The consumption of fizzy soft drinks, falling in America since 2005, declined in 2012 to its lowest level in 18 years. According to an annual report by Beverage Digest, a respected trade publication, the falling consumption of fizzy soft drinks had a negative impact on soft drink sales. The Coca-Cola Company (NYSE:KO)’s sales tumbled by 1%; PepsiCo, Inc. (NYSE:PEP) slipped 2.5%; while Dr Pepper Snapple Group Inc. (NYSE:DPS) dropped 0.5%. The situation would have been worse if it weren’t for energy drinks such as Monster and Red Bull.
The soda industry is losing the fizz
A permanent decline in U.S. soda revenues represents a huge problem. Soda represents nearly 25% of the U.S. beverage market. Its sale has strengthened profit margins for many years. What are the other underlying factors beneath this market movement? Analysts say some of the loss is coming as consumers look for healthier options. For example, migration to bottled water has become stronger since 2011. The quantity of water sold by Nestle Pure Life brand increased by 2.3%. Aquafina, a PepsiCo, Inc. (NYSE:PEP) product, increased sales by 1% over the past year. Additionally, analysts say baby boomers are aging along with their preference for the drinks they take.
However, the change hasn’t deterred the biggest drink makers. Coke, with a market share of 17%, remains the market leader. Diet Coke is second with 9.4%, while Pepsi-Cola is No. 3 with an 8.9% market share. Dr. Pepper is the fifth largest seller, having 6.5% of the market.
Quenching their market thirst
Responding to the fall in the consumption of fizzy soft drinks, the companies have all expanded their products to include sports drinks and fruit juices. Generally, they are working to develop healthy and pleasant sweeteners that mimic the taste of the original sodas. In addition, Coke acquired coconut water brand Zico in 2012 and purchased a stake in the maker of Core Power, a workout recovery shake. It also began television ads to counter concerns about obesity and moves by officials to restrict sales. The ads argue that soda shouldn’t be singled out for weight gain. It has also started testing low-calorie versions of Sprite and Fanta in some markets in the US .
Vying for the soda market
PepsiCo, Inc. (NYSE:PEP) is experimenting with sweeteners and says it is 90% close to a breakthrough. Not long ago, it changed the formula of its zero-calorie Diet Pepsi to strengthen its shelf life. Dr Pepper Snapple Group Inc. (NYSE:DPS) has launched versions of some sodas this year, following the roll out of a low-calorie version of Dr Pepper last year. So which of the companies should investors put their money in?
Who is bigger and better with what?
Pepsi has the biggest revenue, meaning its experimentation with sweeteners and other initiatives to cope with the fall in soda revenues is succeeding. It has also been helped by an increase in its brand investment, innovation, and aggressive marketplace execution. If this continues, Pepsi will gain more market share to the detriment of its rivals. Coke and Dr. Pepper have also been aggressive, but their pace has not been enough, which explains why they lag behind.

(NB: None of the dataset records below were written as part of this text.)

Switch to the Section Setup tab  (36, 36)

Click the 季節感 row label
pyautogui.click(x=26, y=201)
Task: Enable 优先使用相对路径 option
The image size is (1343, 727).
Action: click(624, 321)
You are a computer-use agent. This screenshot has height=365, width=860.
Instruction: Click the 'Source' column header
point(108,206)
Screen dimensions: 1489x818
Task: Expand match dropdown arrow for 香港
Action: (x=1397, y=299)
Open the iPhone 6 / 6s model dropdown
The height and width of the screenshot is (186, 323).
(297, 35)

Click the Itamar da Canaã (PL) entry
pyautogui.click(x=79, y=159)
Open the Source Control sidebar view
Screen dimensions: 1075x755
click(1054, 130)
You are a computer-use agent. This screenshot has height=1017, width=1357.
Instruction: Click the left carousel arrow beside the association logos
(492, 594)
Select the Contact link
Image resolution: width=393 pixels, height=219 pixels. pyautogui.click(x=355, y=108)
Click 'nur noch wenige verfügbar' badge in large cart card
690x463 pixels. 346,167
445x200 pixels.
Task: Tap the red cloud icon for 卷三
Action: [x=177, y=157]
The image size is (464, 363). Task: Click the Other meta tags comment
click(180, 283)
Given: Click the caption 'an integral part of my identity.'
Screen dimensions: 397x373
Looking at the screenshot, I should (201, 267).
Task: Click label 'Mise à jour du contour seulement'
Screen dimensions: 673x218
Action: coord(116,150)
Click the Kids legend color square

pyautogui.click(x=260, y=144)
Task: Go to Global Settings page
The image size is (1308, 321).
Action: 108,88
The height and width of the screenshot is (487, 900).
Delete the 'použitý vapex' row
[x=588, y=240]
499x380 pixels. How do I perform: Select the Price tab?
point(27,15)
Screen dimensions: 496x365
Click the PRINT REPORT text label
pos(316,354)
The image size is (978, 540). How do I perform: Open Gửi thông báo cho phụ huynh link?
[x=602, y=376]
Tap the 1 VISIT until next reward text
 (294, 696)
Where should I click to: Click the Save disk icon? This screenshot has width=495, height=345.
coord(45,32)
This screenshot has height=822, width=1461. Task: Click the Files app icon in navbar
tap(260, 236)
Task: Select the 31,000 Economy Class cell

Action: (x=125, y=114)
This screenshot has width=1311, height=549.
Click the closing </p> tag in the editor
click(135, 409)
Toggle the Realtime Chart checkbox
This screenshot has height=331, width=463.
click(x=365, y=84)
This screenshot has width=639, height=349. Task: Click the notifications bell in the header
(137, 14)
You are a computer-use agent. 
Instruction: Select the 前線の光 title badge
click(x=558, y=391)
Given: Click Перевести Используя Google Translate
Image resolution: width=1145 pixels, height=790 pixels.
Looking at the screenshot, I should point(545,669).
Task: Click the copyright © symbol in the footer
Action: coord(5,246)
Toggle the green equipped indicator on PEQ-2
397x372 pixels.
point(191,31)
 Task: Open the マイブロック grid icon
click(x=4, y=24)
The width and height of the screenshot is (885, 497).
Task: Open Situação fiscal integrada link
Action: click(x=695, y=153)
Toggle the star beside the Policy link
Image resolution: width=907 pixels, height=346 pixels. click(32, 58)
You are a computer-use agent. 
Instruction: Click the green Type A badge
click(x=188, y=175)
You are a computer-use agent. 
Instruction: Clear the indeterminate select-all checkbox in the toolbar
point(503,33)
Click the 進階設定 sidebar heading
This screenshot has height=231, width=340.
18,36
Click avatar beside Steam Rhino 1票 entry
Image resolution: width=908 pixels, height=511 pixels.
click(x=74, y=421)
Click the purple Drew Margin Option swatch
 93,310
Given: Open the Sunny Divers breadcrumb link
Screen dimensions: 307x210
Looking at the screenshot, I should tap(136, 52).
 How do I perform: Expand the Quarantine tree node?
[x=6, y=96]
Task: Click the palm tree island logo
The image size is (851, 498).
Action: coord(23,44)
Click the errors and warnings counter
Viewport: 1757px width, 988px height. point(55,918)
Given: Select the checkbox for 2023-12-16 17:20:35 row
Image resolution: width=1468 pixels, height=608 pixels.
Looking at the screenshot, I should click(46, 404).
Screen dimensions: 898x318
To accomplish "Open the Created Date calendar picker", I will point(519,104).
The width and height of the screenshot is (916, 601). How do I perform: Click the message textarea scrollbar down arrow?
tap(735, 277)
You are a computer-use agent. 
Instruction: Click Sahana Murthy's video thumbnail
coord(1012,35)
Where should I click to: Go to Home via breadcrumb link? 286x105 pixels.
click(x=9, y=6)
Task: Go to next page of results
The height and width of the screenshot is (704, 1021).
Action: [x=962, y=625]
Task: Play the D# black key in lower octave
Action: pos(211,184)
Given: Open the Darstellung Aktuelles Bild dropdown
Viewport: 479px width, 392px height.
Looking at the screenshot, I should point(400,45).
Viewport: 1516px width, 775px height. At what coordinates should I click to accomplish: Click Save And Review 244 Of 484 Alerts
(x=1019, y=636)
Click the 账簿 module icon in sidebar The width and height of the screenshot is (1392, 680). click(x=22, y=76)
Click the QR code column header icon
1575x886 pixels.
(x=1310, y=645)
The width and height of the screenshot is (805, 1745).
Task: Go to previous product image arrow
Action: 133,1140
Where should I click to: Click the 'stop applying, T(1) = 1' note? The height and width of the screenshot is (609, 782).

That’s 2-0-0 with Pepsi having the greatest EPS, indicating that it has translated its large revenue to considerable payment to shareholders. It has been able to achieve this through a combination of share repurchases and dividends. Coke used to have a bigger EPS, but Pepsi’s performance means it will attract more investment in future. Coke has higher revenues than Dr. Pepper, but it pays less earnings, coming last in this category. This could hamper investment in the company in the near future, as shareholders doubt its ability to compete with its rivals.